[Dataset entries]

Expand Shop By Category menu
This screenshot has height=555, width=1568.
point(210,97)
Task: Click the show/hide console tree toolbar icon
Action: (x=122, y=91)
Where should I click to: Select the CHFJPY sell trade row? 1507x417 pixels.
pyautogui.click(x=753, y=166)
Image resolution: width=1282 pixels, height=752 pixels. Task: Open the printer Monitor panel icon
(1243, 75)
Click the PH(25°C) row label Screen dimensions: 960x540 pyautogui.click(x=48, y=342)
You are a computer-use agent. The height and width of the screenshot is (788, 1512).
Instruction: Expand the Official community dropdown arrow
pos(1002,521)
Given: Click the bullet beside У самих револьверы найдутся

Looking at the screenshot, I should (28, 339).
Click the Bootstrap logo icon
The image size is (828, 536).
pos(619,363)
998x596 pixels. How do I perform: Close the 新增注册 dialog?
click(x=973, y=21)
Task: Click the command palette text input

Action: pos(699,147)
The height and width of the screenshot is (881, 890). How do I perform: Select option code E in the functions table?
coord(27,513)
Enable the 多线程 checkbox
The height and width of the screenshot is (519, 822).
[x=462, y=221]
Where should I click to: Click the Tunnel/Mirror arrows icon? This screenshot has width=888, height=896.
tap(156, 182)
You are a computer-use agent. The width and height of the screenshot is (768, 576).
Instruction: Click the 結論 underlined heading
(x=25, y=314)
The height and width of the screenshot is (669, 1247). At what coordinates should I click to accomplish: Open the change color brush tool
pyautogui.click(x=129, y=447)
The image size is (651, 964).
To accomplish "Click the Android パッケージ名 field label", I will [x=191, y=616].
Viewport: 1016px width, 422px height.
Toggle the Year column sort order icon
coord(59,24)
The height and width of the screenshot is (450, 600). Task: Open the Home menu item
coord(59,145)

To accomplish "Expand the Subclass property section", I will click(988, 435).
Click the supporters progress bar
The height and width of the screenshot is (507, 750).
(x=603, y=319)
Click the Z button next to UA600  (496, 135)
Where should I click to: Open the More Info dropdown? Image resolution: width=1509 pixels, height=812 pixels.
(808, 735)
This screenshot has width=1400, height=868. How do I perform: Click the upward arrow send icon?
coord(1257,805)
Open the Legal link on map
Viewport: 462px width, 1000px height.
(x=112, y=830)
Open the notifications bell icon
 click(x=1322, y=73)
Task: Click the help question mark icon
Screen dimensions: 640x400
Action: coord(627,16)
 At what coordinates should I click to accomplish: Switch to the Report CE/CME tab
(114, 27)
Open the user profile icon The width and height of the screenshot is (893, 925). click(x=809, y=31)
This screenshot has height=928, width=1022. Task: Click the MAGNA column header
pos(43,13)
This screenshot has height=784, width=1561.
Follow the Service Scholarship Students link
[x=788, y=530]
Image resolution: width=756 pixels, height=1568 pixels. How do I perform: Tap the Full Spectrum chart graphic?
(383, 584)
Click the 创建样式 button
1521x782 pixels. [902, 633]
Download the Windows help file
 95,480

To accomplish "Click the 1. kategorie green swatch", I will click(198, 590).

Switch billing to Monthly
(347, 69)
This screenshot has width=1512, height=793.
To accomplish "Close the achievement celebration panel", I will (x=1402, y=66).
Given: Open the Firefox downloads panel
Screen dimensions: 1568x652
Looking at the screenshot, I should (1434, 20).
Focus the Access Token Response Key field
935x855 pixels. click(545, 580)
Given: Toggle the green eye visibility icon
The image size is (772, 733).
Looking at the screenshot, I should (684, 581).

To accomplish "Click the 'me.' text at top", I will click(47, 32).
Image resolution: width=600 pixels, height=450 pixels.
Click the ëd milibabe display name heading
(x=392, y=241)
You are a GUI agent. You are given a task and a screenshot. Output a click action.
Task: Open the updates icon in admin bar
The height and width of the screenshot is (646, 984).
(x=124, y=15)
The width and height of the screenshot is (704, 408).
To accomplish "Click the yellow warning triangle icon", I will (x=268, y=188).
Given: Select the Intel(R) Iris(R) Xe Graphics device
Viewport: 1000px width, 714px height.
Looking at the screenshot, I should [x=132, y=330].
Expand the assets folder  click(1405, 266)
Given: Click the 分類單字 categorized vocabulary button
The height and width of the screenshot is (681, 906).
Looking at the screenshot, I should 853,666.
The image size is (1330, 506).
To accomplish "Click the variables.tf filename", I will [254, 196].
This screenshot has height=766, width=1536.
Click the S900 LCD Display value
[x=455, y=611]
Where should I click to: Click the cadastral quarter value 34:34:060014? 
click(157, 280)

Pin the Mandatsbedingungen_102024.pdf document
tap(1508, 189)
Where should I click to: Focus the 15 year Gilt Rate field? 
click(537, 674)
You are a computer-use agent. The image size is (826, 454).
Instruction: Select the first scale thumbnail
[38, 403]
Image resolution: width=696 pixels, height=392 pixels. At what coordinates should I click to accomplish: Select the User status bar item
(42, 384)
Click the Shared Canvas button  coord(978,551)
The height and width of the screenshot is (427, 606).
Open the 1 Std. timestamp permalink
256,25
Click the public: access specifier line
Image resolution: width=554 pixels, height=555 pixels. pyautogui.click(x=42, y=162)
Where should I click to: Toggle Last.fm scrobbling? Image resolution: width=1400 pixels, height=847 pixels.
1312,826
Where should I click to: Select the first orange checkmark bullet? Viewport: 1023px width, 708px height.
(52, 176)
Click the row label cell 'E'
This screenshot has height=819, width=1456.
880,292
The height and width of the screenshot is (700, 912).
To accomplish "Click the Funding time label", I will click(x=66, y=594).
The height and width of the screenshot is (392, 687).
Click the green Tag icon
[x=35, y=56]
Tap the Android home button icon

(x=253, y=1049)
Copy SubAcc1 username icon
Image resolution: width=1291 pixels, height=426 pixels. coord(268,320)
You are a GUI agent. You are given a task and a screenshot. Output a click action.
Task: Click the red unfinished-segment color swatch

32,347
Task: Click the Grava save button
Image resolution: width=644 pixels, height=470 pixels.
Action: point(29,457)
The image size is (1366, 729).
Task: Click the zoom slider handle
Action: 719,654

TASK TO COMPLETE:
Beginning at the line containing "Click the green Tag icon", repeat each line exactly through the last line of the entries, and include no other lines.

RESPONSE BOX:
Click the green Tag icon
[x=35, y=56]
Tap the Android home button icon

(x=253, y=1049)
Copy SubAcc1 username icon
Image resolution: width=1291 pixels, height=426 pixels. coord(268,320)
You are a GUI agent. You are given a task and a screenshot. Output a click action.
Task: Click the red unfinished-segment color swatch

32,347
Task: Click the Grava save button
Image resolution: width=644 pixels, height=470 pixels.
Action: point(29,457)
The image size is (1366, 729).
Task: Click the zoom slider handle
Action: 719,654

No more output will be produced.